Mecamylamine

Clinical data
- Trade names: Inversine, Vecamyl
- AHFS/Drugs.com: Consumer Drug Information
- Routes of administration: Oral
- ATC code: C02BB01 (WHO) ;

Legal status
- Legal status: In general: ℞ (Prescription only);

Pharmacokinetic data
- Protein binding: 40%

Identifiers
- IUPAC name N,2,3,3-tetramethylbicyclo[2.2.1]heptan-2-amine;
- CAS Number: 6147-18-8;
- PubChem CID: 4032;
- IUPHAR/BPS: 3990;
- DrugBank: DB00657;
- ChemSpider: 5036243;
- UNII: 6EE945D3OK;
- KEGG: C07511;
- ChEMBL: ChEMBL1398031;
- CompTox Dashboard (EPA): DTXSID0023240 ;
- ECHA InfoCard: 100.000.433

Chemical and physical data
- Formula: C_{11}H_{21}N
- Molar mass: 167.296 g·mol^{−1}
- 3D model (JSmol): Interactive image;
- SMILES N([C@@]2([C@@H]1CC[C@@H](C1)C2(C)C)C)C;
- InChI InChI=1S/C11H21N/c1-10(2)8-5-6-9(7-8)11(10,3)12-4/h8-9,12H,5-7H2,1-4H3/t8-,9+,11+/m0/s1; Key:IMYZQPCYWPFTAG-IQJOONFLSA-N;

= Mecamylamine =

Antihypertensive drug

Mecamylamine (INN, BAN; or mecamylamine hydrochloride (USAN); brand names Inversine, Vecamyl) is a non-selective, non-competitive antagonist of the nicotinic acetylcholine receptors (nAChRs) that was introduced in the 1950s as an antihypertensive drug. In the United States, it was voluntarily withdrawn from the market in 2009 but was brought to market in 2013 as Vecamyl and eventually was marketed by Turing Pharmaceuticals.

Chemically, mecamylamine is a secondary aliphatic amine, with a pK_{aH} of 11.2

==Medical uses==
Mecamylamine has been used as an orally-active ganglionic blocker in treating autonomic dysreflexia and hypertension, but, like most ganglionic blockers, it is more often used now as a research tool.

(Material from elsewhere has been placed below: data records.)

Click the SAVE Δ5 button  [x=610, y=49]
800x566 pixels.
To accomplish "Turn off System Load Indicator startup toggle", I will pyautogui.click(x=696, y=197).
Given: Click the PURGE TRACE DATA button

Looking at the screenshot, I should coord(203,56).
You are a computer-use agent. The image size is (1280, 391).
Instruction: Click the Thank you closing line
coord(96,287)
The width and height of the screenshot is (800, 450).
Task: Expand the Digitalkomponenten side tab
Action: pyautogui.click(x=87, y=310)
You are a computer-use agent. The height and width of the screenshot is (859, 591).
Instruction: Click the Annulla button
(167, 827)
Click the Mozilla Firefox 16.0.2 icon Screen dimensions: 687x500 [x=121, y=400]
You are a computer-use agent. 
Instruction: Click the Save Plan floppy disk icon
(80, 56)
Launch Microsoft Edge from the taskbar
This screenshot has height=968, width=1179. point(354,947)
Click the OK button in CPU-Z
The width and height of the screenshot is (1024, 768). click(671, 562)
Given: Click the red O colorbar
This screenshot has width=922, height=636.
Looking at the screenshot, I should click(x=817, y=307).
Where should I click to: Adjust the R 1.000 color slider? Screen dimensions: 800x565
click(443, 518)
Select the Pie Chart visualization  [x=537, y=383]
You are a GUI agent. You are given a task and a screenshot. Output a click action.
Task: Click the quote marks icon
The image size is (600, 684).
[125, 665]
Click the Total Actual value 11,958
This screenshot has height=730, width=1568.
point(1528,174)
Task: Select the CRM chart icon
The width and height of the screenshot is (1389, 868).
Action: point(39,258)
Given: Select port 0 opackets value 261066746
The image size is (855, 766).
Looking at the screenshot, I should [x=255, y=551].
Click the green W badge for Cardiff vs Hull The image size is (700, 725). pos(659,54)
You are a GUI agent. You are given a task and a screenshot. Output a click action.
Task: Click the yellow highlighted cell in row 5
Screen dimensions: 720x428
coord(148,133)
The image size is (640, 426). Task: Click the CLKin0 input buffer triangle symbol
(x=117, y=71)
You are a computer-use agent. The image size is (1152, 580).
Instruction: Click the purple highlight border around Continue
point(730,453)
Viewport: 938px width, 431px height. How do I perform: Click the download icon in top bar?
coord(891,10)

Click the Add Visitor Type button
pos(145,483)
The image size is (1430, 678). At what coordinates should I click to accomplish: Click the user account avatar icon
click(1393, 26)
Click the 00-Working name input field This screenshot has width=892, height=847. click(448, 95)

Mecamylamine is also sometimes used as an antiaddictive drug to help people stop smoking tobacco, and is now more widely used for this application than it is for lowering blood pressure. This effect is thought to be due to its blocking α3β4 nicotinic receptors in the brain. It has also been reported to bring about sustained relief from tics in Tourette syndrome when a series of more usually used agents had failed.

In a recent double-blind, placebo-controlled Phase II trial in Indian patients with major depression, (S)-mecamylamine (TC-5214) appeared to have efficacy as an augmentation therapy. This is the first substantive evidence that shows that compounds where the primary pharmacology is antagonism to neuronal nicotinic receptors will have antidepressant properties. TC-5214 is currently in Phase III of clinical development as an add-on treatment and on stage II as a monotherapy treatment for major depression. The first results reported from the Phase III trials showed that TC-5214 failed to meet the primary goal and the trial did not replicate the effects that had been encouraging in the Phase II trial. Development is funded by Targacept and AstraZeneca. It did not produce meaningful, beneficial results on patients as measured by changes on the Montgomery-Asberg Depression Rating Scale after eight weeks of treatment as compared with placebo.
==Overdose==
The for the HCl salt in mice: 21 mg/kg (i.v.); 37 mg/kg (i.p.); 96 mg/kg (p.o.).

==Pharmacology==
(S)-(+)-Mecamylamine dissociates more slowly from α4β2 and α3β4 receptors than does the (R)-(−)-enantiomer.

A large SAR study of mecamylamine and its analogs was reported by a group from Merck in 1962. Another, more recent SAR study was undertaken by Suchocki et al.

A comprehensive review of the pharmacology of mecamylamine was published in 2001.

==History==
Mecamylamine was brought to market by Merck & Co. in the 1950s; in 1996 Merck sold the asset to Layton Bioscience. In 2002, Targacept acquired it from Layton, intending to repurpose it for CNS conditions.
Targacept voluntarily withdrew mecamylamine from the market in 2009 for reasons not related to safety or efficacy. Manchester Pharmaceuticals brought the drug back to market in 2013. Retrophin acquired Manchester in 2014 and after Martin Shkreli was forced out of Retrophin, in 2014 his new company, Turing Pharmaceuticals, acquired the rights to mecamylamine from Retrophin.